Everything in the data that follows has to be repeated verbatim.

### SOURCE INFORMATION
>>>
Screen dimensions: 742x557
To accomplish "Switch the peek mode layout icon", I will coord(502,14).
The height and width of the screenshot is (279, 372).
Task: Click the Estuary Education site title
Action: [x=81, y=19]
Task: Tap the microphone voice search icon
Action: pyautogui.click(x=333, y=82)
<<<
### YOUR SOLUTION
Screen dimensions: 742x557
To accomplish "Switch the peek mode layout icon", I will coord(502,14).
The height and width of the screenshot is (279, 372).
Task: Click the Estuary Education site title
Action: [x=81, y=19]
Task: Tap the microphone voice search icon
Action: pyautogui.click(x=333, y=82)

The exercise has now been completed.